Introduction to SOM/LVQ_PAK 3.0

This document describes new features and changes to the packages since the 2.x versions. If you are not familiar with the packages already, you might want to take a look at the package documentation first.

The new packages work just like the older versions if you don't use any of the new features. The file format is changes slightly but the old data files should work. The only change is the option to ignore some vector components. Some of the new features only work in an UNIX-like environment because they require the UNIX popen() function call. New features are:

Reading and writing compressed files

To read or write compressed files just put the suffix .gz at the end of the filename. The file is automatically uncompressed or compressed as the file is being read or written. SOM/LVQ use gzip for compressing and uncompressing. It can also read files compressed with regular UNIX compress-command (since gzip does it). The commands used for compressing and decompressing can be changed with command line options or at compile time.

Example: with vsom, to use a compressed data file for teaching:

vsom -din data.dat.gz ...
Since compressing/uncompressing uses the popen() function to run gzip, compressed files won't work in some environments (MSDOS).

Using standard input/output

To use standard input or output, use the minus ('-') as filename. Data is then read from stdin or written to stdout. For example, to read teaching data from stdin with vsom:
vsom -din - ...

Piped commands

If you use a filename that starts with the UNIX pipe character ('|'), the filename is executed as a command. If the file is opened for writing the output of the SOM command is piped to the command as standard input. Likewise, when the file is opened for reading the output of the command is read by the SOM programs.

For example:

   vsom -cin "|randinit ..." ... 
Vsom would start the program randinit when it wants to read the initial codebook. However, the same thing could be done with:
   randinit ... | vsom -cin - ...
This feature is useful in the saving of snapshots. The reading and writing of compressed commands is actually a special case of this feature (the same restrictions about popen() apply).

Buffered input of data files

This means that the whole data set doesn't have to be loaded in memory all the time. SOM/LVQ can be set, for example, to hold max 10000 lines of data in memory at on time. When the 10000 data vectors have been used, the next 10000 data vectors are loaded over the old ones (the amount of memory needed is the space needed for 10000 vectors, not the whole file). The buffered reading is transparent to the user and mostly also to the programmer and it works with compressed files and piped commands also.

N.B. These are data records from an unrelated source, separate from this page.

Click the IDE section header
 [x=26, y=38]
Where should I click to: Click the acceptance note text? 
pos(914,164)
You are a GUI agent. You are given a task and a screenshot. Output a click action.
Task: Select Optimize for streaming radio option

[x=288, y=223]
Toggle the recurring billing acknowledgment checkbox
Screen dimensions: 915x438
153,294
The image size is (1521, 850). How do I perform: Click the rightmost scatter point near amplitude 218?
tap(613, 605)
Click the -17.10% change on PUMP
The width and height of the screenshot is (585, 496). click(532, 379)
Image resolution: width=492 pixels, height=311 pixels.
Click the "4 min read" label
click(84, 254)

Note that when the whole file has been read once and we want to read it again, the file has to be rewinded (for regular files) or the uncompressing command has to be rerun. This is done automatically and the user doesn't usually have to worry about it but it forces some restrictions on the input file: If the source is a pipe, it can't be rewinded. Regular files, compressed files and standard input (if it is a file) work. Using a pipe works fine if you don't have to rewind it, ie. the data doesn't end or the number of iterations is smaller than the number of data vectors.

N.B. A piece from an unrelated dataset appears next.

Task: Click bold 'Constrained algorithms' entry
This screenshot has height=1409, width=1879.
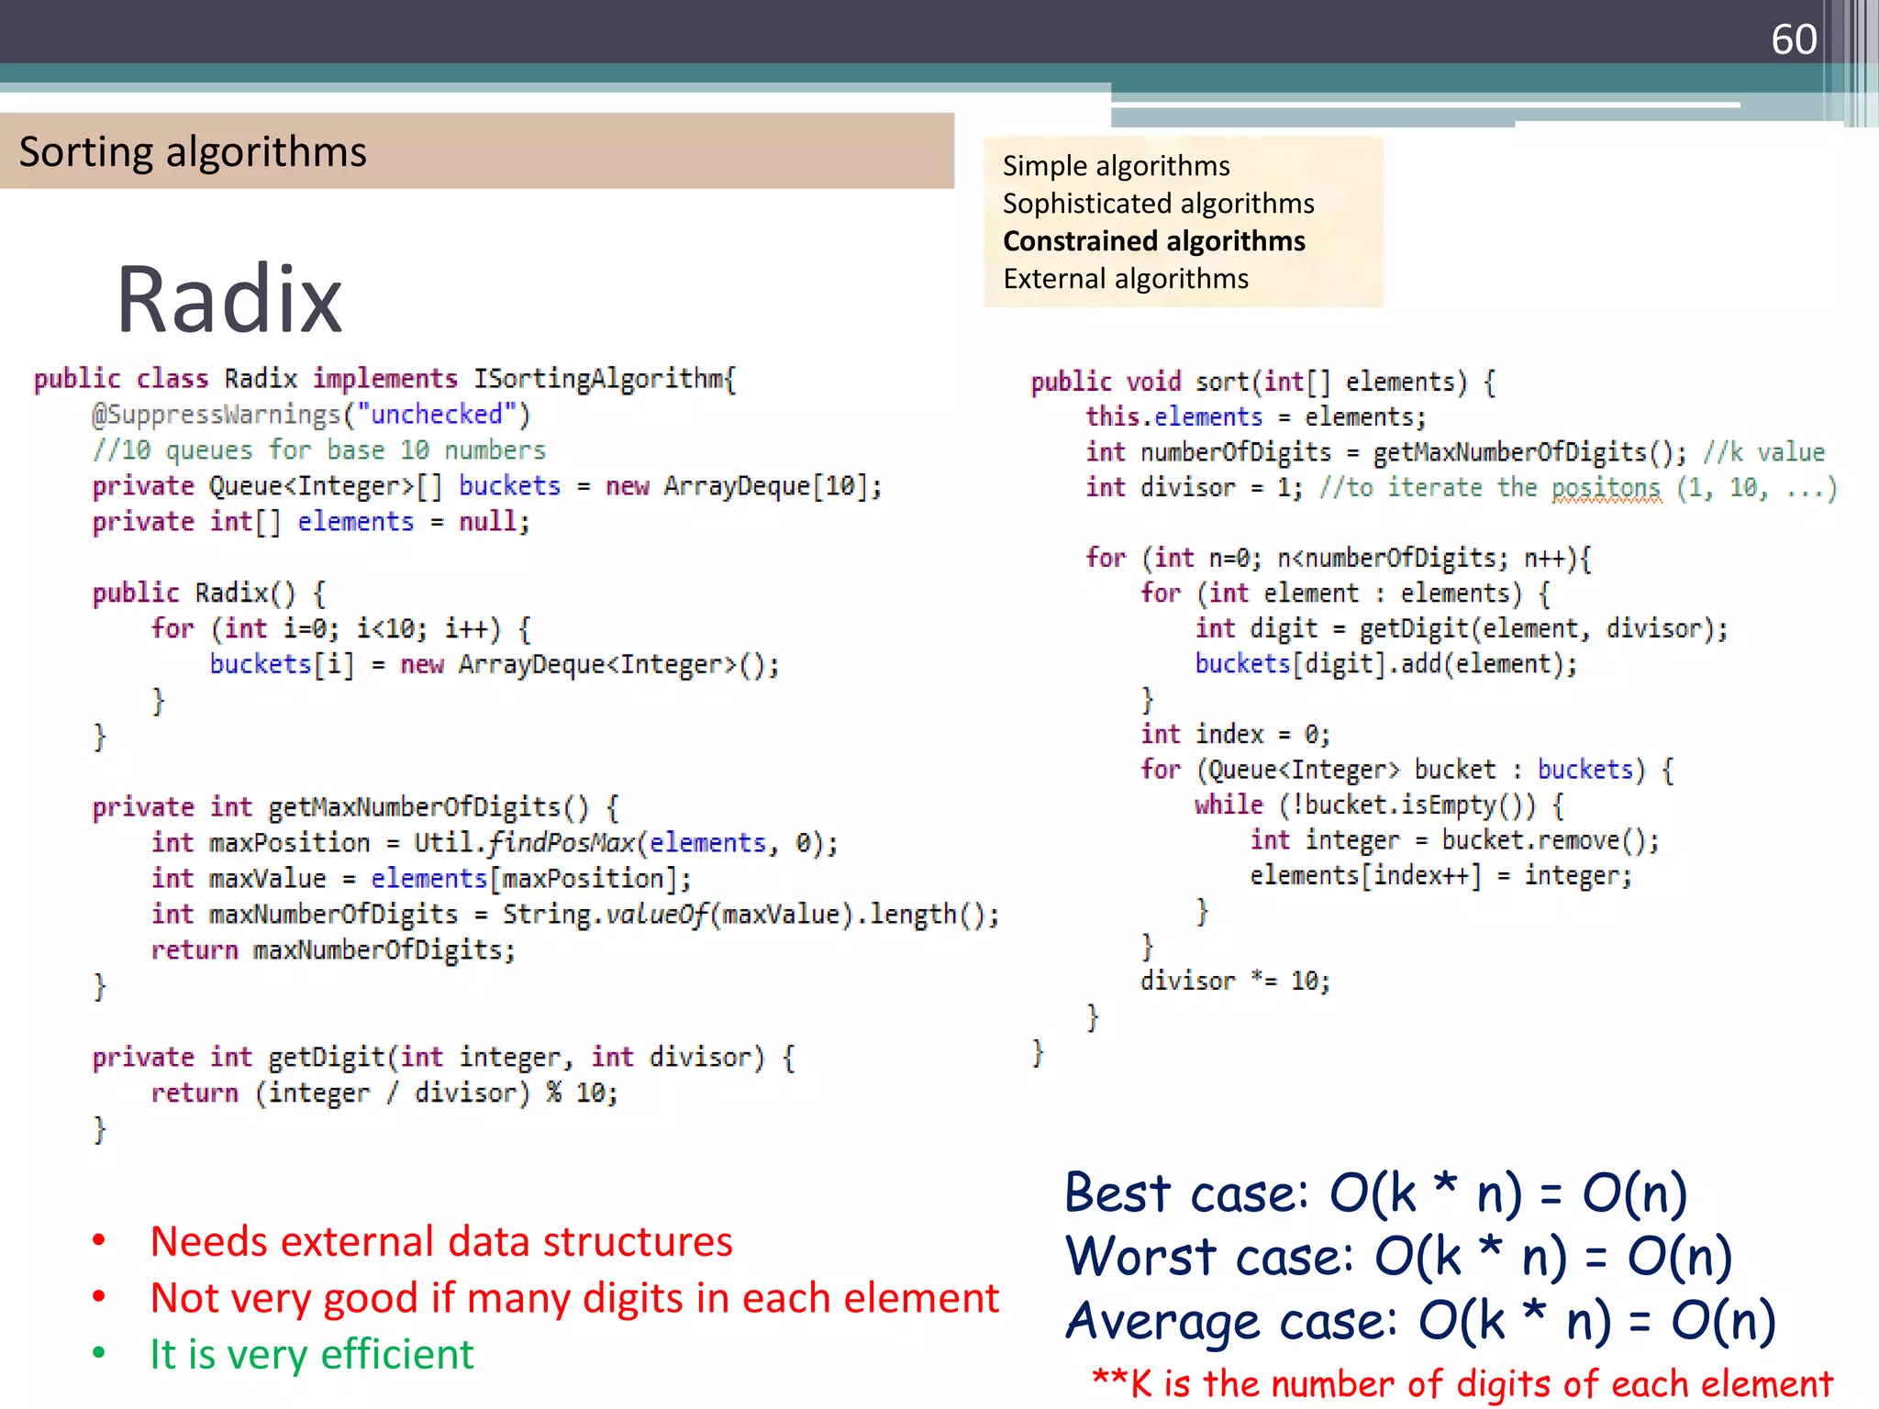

Most programs support the buffered reading of data files. It is ativated with the command line option -buffer followed with the maximum number of data vectors to be kept in memory. For example:

vsom ... -buffer 10000
would read the input data file 10000 lines at a time.

Leaving out components of data vectors

If you want some components of some data vectors to be ignored in calculations, mark those components with 'x' (replace the numerical value). For example, a part of your 5-dimensional data file might look like this:
1.1 2.0 0.5 4.0 5.5
1.3 6.0 x   2.9 x
1.9 1.5 0.1 0.3 x 
When vector distances are calculated or the winner is calculated or when adapting codebook vectors and with labeling the components marked with x are ignored, they are not adapted (the corresponding component in the codebook vector) or used in distance calculations. The string that indicates a component that should be ignored can be changed with a command line option or set at compile time.

Snapshots of codebook

Save snapshots of the codebook during teaching. (vsom and lvq training programs) The interval between snapshots is specified with the option -snapinterval. The snapshot filename can be specified with the option -snapfile. If no filename is given, the name of the output code file is used. The filename is actually passed to sprintf(3) as the format string and the number of iterations so far is passed as the next argument. For example:
   vsom -snapinterval 10000 -snapfile "ex.%d.cod" ...
gives you snapshots files every 10000 iterations with names staring with: ex.10000.cod, ex.20000.cod, ex.30000.cod, etc.

Another example:

   ./vsom -din ex.dat -cin ex2.cod -cout ex.cod -rlen 10000
          -alpha 0.02 -radius 3
          -snapfile "|./vcal -din ex_fts.dat -cin - -cout foo.%d.cod"
          -snapinterval 1000
This command would teach the map file ex2.cod with data from file ex.dat with 10000 iterations. The teached codebook file is saved in file ex.cod. Every 1000 iterations the codebook is piped to vcal, which labels the codebook units with data from ex_fts.dat. The labeled codebooks are saved in files foo.1000.cod, foo.2000.cod, etc.

Randomized entry order

By default the data vectors are used in the order they appear in the data file. To use them in random order use the -rand option followed by a seed for the random number generator. For example -rand 10 would initialize the random number generator with the seed value of 10. Seed 0 initializes the random number generator with the current time.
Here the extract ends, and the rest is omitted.